According to the textbook, this theorem is deduced under the independent electrons approximation, as the deduction starts from the one electron Schrödinger Equation. But I wonder if this theorem stills holds for correlated electrons. Because for correlated electrons, we should still have the potential $U(r)$ to obey $$U(r)=U(r+R),$$ although in the case of correlated electrons $U(r)$ contains the interaction between different electrons. Therefore, in my opinion, Bloch theorem should stills hold for correlated electrons.
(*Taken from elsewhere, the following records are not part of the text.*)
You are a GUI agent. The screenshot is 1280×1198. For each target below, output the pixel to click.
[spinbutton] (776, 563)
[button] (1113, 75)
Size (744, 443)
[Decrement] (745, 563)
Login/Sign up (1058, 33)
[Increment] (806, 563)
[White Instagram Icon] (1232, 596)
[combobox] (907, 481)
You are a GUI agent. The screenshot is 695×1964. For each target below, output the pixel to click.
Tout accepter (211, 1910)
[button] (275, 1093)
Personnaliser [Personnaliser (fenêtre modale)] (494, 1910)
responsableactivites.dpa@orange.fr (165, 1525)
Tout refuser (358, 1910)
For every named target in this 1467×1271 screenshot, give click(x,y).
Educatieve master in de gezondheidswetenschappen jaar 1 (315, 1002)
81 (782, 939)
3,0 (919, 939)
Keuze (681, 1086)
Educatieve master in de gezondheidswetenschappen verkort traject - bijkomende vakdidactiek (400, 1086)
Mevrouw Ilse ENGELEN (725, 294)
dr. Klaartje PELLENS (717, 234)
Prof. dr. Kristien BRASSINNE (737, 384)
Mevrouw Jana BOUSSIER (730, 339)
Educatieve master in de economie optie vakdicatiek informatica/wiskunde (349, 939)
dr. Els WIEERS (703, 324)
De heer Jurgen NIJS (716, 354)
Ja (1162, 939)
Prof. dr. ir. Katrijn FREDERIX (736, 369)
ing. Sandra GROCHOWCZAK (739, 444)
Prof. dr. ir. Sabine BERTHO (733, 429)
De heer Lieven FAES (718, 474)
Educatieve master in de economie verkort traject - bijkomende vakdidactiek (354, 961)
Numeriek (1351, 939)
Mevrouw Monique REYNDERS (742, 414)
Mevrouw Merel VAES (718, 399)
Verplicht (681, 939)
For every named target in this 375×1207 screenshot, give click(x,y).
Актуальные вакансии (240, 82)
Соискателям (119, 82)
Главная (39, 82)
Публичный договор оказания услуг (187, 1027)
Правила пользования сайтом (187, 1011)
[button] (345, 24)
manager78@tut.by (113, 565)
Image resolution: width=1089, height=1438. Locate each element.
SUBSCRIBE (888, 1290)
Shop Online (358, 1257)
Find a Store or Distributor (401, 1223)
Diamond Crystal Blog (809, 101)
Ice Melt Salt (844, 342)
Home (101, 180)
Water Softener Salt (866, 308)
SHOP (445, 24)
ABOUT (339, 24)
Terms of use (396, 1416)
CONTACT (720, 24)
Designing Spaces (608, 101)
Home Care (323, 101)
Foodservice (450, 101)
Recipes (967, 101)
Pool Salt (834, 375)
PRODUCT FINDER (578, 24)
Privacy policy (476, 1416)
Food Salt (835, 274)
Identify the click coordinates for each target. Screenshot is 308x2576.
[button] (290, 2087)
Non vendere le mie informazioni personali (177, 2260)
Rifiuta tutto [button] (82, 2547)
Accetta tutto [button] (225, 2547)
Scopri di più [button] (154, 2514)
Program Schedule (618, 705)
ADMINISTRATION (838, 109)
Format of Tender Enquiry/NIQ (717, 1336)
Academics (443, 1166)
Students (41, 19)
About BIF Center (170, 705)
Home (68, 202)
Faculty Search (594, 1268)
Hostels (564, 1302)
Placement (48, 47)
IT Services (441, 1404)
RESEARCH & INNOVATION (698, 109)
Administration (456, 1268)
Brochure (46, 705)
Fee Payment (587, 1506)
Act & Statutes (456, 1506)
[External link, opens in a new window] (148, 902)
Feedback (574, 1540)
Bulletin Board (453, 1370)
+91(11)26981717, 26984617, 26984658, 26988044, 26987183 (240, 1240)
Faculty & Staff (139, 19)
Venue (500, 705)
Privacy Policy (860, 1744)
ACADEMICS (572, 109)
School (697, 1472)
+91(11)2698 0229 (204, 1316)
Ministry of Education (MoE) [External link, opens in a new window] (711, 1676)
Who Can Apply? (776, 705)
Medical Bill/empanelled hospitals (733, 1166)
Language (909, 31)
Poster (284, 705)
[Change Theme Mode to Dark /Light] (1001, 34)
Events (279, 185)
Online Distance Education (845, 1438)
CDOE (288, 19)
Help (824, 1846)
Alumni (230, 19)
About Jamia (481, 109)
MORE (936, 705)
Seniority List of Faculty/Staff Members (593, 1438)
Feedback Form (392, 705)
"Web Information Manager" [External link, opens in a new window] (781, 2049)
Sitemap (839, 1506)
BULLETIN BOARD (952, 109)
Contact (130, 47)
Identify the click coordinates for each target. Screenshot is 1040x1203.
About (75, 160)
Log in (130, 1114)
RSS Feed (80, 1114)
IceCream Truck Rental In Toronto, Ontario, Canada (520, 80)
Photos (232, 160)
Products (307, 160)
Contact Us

Can anyone give some comments on my opinion?

Answer 1

Consider a model of two 1D particles in a background periodic potential. When the particles are independent, the potential energy of the system will look like

$$U(x_1,x_2)=f(x_1)+f(x_2).$$

Since we know that the background potential $f$ is periodic, $U$ is then periodic in both $x_1$ and $x_2$. Moreover, it's periodic in a countable infinity of directions, not only in $x_1$ and $x_2$: e.g., it is periodic in $x_1-x_2$ and $x_1+x_2$ directions. But if you consider interaction between the particles, it'll likely depend on $x_1-x_2$, so the potential energy will now look like

$$U(x_1,x_2)=f(x_1)+f(x_2)+Q(x_1-x_2).$$

This interaction term $Q$ now spoils most of the periodicity. The only direction in which this potential energy remains periodic is $x_1+x_2$. This is related to the fact that despite the electrons interact, their center of mass (COM) is still "free". So you can use Bloch theorem, but only for the motion of the COM.

This readily generalizes to the case of $N$ particles and $D$ dimensions. After all you'll get that for interacting identical particles you have only $D$ wavenumbers — those related to motion of the COM, and all the other dimensions of configuration space are not periodic, thus not describable by Bloch's theorem.

Answer 2

I want to answer this by myself. Yesterday, I found some materials about the question. http://www.rug.nl/research/portal/files/2861460/c3.pdf

In general, the answer is yes. Bloch theorem still holds if we consider the interaction between electrons.